“The score is Job-Killers, two; American workers, zero. We are completely and totally disappointed. This is politics at its worst,” Laborers International Union of North America President Terry O’Sullivan said last week following President Obama’s decision to require more environmental study of the Keystone XL pipeline.
Unions weren’t the only ones roundly criticizing Obama’s transparent cave-in to environmental activists. The Washington Post, the Wall Street Journal, the Chicago Tribune, the Houston Chronicle and USA Today all condemned the decision too.
Only the New York Times sided with Obama, writing that he “made the right call” by not giving in to a timetable that was “rushed and arbitrary.”
Rushed and arbitrary? The State Department first received the application from TransCanada to build the 1,700-mile Keystone XL pipeline in September of 2008. Since that time, the department has conducted 20 scoping meetings, held nine field hearings, reviewed 1,800 comments, and produced a nine-volume, 1,000-page Environmental Impact Study.
All this took place over the span of three years. How much more time does the New York Times think Obama needs to study this thing?
Republicans were right to force Obama’s hand on the pipeline. American consumers have waited long enough for the Canadian oil it will bring to our refineries and the jobs it will bring to our construction industry.
But they are also missing a larger opportunity to highlight one of the biggest impediments to economic growth in this country: the National Environmental Policy Act.
Signed into law by President Nixon in 1970, NEPA requires all federal agencies to conduct a detailed analysis every time they make any decision that could have an impact on the environment.
And if a federal agency (like the State Department in the case of Keystone) fails to follow any step in the process precisely according to regulations, NEPA empowers anyone to sue in federal court to block that agency action.
Thanks to this citizen-suit provision, environmental groups commonly refer to NEPA as the Magna Carta of environmental law. Unfortunately, unlike the real Magna Carta, NEPA has become a major impediment to economic growth.
For federally funded highway projects, the time required to go through the NEPA process has grown steadily. In the 1970s, it took an average of 2.2 years to complete a an EIS (like the one already completed for Keystone). By 2001, that had doubled to 4.4 years. And in 2010 it was almost seven years.
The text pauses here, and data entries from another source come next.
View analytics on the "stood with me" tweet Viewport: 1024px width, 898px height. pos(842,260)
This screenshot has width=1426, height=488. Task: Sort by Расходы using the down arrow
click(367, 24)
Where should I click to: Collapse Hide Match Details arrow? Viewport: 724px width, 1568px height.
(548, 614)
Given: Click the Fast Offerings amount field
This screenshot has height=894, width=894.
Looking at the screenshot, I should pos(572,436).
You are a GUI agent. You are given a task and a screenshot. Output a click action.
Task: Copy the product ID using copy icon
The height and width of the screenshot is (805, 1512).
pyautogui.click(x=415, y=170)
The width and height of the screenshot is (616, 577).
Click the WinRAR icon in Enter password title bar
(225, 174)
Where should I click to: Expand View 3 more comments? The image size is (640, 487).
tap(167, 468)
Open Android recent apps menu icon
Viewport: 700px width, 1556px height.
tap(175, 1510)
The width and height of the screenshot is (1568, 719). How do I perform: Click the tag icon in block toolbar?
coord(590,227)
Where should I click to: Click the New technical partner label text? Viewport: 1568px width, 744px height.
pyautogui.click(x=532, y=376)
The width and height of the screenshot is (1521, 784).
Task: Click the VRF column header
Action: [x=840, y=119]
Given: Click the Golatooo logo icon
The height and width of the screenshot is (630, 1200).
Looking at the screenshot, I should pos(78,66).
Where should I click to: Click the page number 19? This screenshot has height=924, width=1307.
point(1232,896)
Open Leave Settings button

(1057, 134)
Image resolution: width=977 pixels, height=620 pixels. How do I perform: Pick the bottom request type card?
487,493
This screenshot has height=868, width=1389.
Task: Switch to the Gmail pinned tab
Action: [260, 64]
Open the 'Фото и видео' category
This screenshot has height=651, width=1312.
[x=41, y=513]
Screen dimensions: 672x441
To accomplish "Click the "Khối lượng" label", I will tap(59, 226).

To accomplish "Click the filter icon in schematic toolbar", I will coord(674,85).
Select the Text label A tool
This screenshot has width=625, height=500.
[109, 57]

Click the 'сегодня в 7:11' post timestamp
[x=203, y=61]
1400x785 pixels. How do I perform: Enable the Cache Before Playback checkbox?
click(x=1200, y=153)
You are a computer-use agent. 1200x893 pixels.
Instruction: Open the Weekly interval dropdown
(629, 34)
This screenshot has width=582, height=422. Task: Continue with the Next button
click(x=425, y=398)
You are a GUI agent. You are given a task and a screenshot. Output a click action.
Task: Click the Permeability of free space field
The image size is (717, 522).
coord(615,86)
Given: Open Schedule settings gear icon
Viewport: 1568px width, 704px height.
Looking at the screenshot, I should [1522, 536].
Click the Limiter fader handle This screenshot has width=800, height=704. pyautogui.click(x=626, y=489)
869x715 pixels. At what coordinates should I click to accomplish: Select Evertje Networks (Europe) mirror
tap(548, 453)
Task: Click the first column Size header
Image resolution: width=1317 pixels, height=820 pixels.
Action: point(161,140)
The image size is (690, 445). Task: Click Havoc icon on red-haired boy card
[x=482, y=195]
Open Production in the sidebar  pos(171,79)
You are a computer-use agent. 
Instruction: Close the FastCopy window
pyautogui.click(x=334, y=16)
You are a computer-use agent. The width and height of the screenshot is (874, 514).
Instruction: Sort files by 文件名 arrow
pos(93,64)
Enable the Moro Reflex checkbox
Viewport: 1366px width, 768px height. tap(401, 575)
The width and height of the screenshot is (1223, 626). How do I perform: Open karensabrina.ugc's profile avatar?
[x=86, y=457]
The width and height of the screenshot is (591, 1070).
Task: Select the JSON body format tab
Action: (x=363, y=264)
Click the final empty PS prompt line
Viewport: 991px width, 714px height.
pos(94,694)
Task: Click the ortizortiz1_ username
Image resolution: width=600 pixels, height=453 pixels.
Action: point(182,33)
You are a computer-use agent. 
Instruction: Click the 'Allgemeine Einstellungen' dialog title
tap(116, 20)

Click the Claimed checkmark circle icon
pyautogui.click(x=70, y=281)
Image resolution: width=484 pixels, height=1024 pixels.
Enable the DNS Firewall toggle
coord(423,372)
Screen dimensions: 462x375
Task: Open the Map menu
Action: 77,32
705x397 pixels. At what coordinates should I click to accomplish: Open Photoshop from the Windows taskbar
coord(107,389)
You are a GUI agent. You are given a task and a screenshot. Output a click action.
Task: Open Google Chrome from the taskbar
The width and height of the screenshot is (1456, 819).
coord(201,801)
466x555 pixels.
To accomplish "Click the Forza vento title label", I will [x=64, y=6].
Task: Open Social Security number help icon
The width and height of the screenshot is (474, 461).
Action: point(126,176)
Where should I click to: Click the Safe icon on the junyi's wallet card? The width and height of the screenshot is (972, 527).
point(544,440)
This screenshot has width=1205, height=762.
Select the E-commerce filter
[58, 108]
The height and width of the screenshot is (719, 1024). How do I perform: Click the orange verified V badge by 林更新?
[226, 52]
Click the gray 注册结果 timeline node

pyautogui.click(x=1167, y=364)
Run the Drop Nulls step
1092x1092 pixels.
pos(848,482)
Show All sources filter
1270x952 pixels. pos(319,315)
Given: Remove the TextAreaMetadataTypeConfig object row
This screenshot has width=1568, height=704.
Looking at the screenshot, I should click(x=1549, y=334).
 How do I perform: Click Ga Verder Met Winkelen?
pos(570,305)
The United States Chamber of Commerce last year studied 351 privately funded energy infrastructure projects (like coal plants, wind farms or power lines) that were either delayed or canceled because of permitting problems, the vast majority of which came from NEPA.
According to the chamber, the delay or cancellation of these projects cost the U.S. economy $577 billion in direct investment and more than 1.9 million jobs.
Environmental activists have become adept at using the law to fight other projects too, like a supercomputer lab in Berkeley, Calif., light rail in Honolulu, and a water pipeline in Colorado.
“NEPA has become a tool activists use to fight projects,” Brigham McCown, former acting administrator of the Pipeline and Hazardous Materials Safety Administration, tells The Washington Examiner. “It is like a filibuster. It allows one group to hold the process hostage.”
McCown worked at the Department of Transportation when activists used NEPA to force one of the largest environmental reviews in history before the North American Free Trade Agreement was implemented. The dispute went all the way to the Supreme Court (the plaintiffs are still fighting DOT over NAFTA today on other grounds).
Federal agencies should consider the environmental impacts of their decisions. But the current NEPA framework makes it too easy for activists to shut down or delay any economic activity they find objectionable. Republicans should take Keystone as an opportunity to force major NEPA reforms that will restore some equity to the process.